ONE of Far North Queensland’s most respected former politicians was recently recognised for his work within the community at the Queen’s Birthday Honours as he received the Order of Australia Medal (OAM).
Martin Tenni had an extensive political career spanning years, playing an integral role in overseeing and bringing critical infrastructure to the region.
Born in 1934, Mr Tenni attended school in Cairns however was forced into early employment after the passing of his father – and after time spent working in the hardware industry, Mr Tenni made the decision to develop his own hardware supply business.
Mr Tenni’s transition into politics began in 1970 when he was encouraged to run for the Mareeba Shire Council, and it wasn’t too long before he established himself as the council’s Chairperson.
That kick-started what would be an outstanding political career for Mr Tenni, as he successfully ran as the National Party candidate for Barron River in 1974. Mr Tenni served as both a member of state parliament and as the Shire Chair until 1976.

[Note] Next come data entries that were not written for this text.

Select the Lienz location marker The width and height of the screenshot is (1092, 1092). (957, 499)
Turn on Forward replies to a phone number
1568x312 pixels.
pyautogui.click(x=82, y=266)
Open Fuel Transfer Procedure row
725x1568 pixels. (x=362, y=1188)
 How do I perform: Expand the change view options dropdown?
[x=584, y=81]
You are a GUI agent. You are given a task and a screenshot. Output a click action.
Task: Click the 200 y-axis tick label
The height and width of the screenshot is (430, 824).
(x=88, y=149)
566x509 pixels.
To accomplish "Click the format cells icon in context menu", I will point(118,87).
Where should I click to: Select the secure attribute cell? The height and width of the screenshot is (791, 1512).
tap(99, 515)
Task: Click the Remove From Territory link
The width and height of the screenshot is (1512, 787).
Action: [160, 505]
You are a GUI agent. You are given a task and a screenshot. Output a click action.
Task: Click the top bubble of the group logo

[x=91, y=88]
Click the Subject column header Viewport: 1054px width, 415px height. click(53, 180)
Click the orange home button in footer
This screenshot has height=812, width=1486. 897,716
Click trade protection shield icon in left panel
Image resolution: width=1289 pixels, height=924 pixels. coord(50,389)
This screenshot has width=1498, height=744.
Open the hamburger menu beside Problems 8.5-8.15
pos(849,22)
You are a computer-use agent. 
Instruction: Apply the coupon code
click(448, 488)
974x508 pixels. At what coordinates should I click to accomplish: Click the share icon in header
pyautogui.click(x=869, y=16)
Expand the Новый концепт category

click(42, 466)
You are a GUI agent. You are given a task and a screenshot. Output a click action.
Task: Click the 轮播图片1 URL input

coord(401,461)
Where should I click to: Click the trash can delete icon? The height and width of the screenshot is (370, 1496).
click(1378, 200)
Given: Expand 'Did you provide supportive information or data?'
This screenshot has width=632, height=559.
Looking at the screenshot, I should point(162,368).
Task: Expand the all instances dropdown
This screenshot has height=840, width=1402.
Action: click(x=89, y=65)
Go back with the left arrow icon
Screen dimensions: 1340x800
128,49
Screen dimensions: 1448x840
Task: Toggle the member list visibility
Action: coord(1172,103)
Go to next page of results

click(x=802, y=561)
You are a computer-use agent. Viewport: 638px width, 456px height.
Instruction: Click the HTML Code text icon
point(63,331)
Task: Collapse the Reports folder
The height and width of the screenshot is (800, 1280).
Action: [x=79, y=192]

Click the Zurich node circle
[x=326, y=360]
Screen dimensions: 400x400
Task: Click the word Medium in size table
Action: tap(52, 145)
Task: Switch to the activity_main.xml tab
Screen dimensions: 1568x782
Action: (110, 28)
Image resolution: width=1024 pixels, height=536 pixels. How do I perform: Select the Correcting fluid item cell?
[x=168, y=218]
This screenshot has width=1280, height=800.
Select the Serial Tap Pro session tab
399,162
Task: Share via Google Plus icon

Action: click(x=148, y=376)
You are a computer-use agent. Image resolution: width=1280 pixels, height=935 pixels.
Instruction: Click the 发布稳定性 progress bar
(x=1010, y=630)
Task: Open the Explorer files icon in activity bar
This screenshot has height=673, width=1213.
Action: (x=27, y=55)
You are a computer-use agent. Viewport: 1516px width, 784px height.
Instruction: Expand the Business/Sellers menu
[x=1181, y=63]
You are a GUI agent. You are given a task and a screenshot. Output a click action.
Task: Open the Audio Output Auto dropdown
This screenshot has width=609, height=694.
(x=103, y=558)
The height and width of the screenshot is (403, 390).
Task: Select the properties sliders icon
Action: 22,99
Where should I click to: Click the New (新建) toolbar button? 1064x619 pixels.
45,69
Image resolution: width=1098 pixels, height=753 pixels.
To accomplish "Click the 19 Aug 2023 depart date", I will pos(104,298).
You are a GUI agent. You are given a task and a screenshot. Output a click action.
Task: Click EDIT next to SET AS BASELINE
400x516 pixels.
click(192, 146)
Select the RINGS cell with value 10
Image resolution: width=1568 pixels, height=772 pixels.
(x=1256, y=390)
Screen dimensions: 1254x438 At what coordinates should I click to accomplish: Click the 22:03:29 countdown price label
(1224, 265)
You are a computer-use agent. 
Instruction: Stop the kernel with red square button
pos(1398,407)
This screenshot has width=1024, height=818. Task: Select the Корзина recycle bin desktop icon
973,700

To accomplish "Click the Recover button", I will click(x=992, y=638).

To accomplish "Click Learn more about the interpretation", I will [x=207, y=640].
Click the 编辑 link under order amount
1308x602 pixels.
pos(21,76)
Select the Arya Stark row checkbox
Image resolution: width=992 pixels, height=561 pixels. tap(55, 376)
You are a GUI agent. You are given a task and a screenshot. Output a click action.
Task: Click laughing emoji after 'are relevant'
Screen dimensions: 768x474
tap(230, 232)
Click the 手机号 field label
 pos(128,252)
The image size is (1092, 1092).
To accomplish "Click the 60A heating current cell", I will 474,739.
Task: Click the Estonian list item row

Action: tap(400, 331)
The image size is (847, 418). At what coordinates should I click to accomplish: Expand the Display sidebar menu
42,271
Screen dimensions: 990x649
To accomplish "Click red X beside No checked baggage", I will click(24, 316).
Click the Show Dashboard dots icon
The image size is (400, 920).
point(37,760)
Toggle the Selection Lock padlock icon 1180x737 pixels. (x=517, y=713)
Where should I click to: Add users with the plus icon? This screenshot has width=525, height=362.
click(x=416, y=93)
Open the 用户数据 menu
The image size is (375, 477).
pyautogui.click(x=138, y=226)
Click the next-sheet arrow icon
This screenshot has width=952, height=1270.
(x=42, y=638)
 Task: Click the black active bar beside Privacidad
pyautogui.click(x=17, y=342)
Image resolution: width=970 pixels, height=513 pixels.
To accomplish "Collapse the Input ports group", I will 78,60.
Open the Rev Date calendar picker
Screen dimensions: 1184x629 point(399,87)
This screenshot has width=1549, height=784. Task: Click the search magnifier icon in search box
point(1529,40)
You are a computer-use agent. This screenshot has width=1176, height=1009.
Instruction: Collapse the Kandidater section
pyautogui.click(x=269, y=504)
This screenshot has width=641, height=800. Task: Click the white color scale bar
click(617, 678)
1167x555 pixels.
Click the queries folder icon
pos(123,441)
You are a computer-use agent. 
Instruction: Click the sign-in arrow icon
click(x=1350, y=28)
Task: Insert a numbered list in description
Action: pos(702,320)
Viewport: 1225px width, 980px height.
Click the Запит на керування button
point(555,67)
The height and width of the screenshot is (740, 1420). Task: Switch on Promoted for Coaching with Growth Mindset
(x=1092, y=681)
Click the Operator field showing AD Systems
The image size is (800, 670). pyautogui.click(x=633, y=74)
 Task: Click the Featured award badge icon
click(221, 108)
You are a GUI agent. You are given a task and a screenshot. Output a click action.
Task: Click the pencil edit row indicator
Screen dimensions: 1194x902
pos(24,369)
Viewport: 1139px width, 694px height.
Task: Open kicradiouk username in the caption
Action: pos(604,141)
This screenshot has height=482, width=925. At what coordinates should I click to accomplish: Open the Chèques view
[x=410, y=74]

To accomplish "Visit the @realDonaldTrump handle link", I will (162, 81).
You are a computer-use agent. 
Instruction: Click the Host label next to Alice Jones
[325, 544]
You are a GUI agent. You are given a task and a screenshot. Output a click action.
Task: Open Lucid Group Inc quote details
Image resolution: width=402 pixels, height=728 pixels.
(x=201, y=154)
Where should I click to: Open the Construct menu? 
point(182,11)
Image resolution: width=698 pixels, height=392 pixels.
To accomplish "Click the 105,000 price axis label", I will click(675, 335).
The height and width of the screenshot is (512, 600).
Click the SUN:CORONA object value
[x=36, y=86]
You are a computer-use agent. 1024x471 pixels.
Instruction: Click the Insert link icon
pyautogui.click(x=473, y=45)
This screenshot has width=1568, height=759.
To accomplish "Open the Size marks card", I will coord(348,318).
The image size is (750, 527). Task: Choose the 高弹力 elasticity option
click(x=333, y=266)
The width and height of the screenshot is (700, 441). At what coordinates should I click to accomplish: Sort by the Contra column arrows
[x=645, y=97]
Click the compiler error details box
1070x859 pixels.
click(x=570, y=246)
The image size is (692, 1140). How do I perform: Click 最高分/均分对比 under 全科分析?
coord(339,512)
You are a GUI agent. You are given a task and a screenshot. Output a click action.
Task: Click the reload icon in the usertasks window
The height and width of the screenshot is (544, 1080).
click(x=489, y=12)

Arguably Mr Tenni’s most prominent work came in his roles as the Minister for Environment Valuation and Administrative Services in 1983 before moving to the Water Resources and Maritime Services portfolio in 1986. Mr Tenni then served as Minister for Mines and Energy in 1987.
It was Mr Tenni’s work during his time in the ministry where his work continues to have the greatest impact – as his involvement in redeveloping the Cairns domestic and International Airports, his help in founding James Cook University along with the development of the road from Cairns to the Kewarra Beach roundabout are still being widely utilised to this day.
Mr Tenni retired from politics due to poor health in 1989. Mr Tenni is a name synonymous with Far North Queensland, and his important work in helping grow the region will be remembered for a long time.